Our project is attempting to run classifier on a small window of audio sampled at 8kHz, at an 8-bit resolution.
This blog post is very helpful: https://docs.edgeimpulse.com/docs/continuous-audio-sampling?_ga=2.89075859.923082854.1635261517-168242409.1631129581
However, I am trying to find out if the signal_t struct has fields of uint8_t types for the individual samples. Or are we to define our own structs in our source code?
Either way, our system is not able to handle floats, and even if it could, RAM constraints force us to consider the viability of making inferences on a buffer that is of type uint8_t.
Is this possible?
Thank you in advance!
Hi @Markrubianes underneath we use float’s for the calculation of the features, so we need to have floats at some point - but you can just page this in whenever required and keep your internal audio data in
int8. See https://docs.edgeimpulse.com/docs/running-your-impulse-locally-1#input-to-the-run_classifier-function and find the
numpy::int16_to_float reference. There’s an int8 version of this too.
Thank you! It’s helpful to know how run_classifier() gathers its raw data. I take it that raw data is promoted to floats when using run_classifier_continuous() as well?
This brings up some concerns that I haven’t yet considered.
First, I’m not sure if we can page in samples because 1) our device has no virtual memory and 2) we’re doing continuous inferencing using the double buffer technique you explain here: https://docs.edgeimpulse.com/docs/continuous-audio-sampling
We have plenty of flash and very limited RAM, but I don’t know if writing and reading pages continuously to flash memory will be fast enough, or if the memory will even hold up to that amount of read/write cycles.
If we go by the “peak RAM” performance metric that the studio generates for us after we have a complete, trained impulse, can we then safely assume that peak RAM to be an upper bound (maximum stack size) that includes the promotion to floats and operations on those types?
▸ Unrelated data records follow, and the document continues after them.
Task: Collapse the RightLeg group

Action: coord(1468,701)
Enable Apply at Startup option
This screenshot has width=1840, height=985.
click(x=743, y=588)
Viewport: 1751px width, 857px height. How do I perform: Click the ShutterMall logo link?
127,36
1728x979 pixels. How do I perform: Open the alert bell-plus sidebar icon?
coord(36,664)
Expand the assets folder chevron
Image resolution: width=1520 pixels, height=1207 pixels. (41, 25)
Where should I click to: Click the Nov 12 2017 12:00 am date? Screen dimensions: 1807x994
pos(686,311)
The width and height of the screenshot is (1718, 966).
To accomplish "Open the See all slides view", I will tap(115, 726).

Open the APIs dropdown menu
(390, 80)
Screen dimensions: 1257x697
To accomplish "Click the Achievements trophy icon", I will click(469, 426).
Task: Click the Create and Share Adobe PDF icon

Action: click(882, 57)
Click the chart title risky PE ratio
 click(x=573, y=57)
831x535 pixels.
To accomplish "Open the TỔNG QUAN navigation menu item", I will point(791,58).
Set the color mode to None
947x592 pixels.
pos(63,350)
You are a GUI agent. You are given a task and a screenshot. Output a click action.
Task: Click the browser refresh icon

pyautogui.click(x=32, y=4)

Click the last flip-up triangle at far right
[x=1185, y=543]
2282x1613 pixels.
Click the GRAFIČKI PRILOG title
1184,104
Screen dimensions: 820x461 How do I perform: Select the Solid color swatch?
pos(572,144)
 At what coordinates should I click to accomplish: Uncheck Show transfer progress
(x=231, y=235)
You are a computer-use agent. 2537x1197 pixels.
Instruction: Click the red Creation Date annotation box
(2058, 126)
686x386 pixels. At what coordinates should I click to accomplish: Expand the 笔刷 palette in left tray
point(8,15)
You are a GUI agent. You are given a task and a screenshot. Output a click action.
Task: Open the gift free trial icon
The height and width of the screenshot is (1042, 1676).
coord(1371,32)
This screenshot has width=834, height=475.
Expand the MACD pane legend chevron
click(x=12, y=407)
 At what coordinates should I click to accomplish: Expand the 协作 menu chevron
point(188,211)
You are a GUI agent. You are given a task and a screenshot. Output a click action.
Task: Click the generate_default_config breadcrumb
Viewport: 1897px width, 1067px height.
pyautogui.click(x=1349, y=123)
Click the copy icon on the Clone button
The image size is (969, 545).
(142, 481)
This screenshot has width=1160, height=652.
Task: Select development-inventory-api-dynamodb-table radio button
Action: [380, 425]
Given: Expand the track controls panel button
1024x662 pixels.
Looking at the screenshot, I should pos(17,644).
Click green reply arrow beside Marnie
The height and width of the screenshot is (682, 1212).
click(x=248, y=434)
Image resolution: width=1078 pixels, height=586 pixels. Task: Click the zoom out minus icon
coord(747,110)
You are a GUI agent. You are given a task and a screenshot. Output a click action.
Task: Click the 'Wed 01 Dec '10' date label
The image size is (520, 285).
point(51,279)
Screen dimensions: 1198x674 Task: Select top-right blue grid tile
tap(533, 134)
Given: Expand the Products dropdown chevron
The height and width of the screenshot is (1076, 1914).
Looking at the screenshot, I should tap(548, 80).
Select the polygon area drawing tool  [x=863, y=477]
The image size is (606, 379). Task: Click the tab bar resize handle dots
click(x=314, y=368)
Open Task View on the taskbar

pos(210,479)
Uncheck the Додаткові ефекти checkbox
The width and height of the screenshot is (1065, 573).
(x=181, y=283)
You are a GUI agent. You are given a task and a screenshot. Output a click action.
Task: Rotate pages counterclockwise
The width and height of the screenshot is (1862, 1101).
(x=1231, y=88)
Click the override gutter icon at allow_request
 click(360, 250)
If so, then we will know how to at least manage the volatile memory problem.
The other issue is that we’re using a Cortex M4 core, not M4F, so we don’t have floating point acceleration, and it’s 48MHz, not 80MHz. Judging by the performance metrics for continuous audio listed here, https://docs.edgeimpulse.com/docs/inference-performance-metrics, will our downgraded hardware increase the latency by a factor that pushes us out of the realm of being able to inference continuously on a 1 second window? Maybe we can achieve a single inference within a one second window, but then I suppose that eliminates the possibility of having a rolling average?
We’ll eventually discover the actual metrics, but I want to at least pose the question of viability of what we’re trying to achieve. I’d like to know if we should start looking into hardware upgrades now, or consider if non-continuous sampling can meet the needs of our application.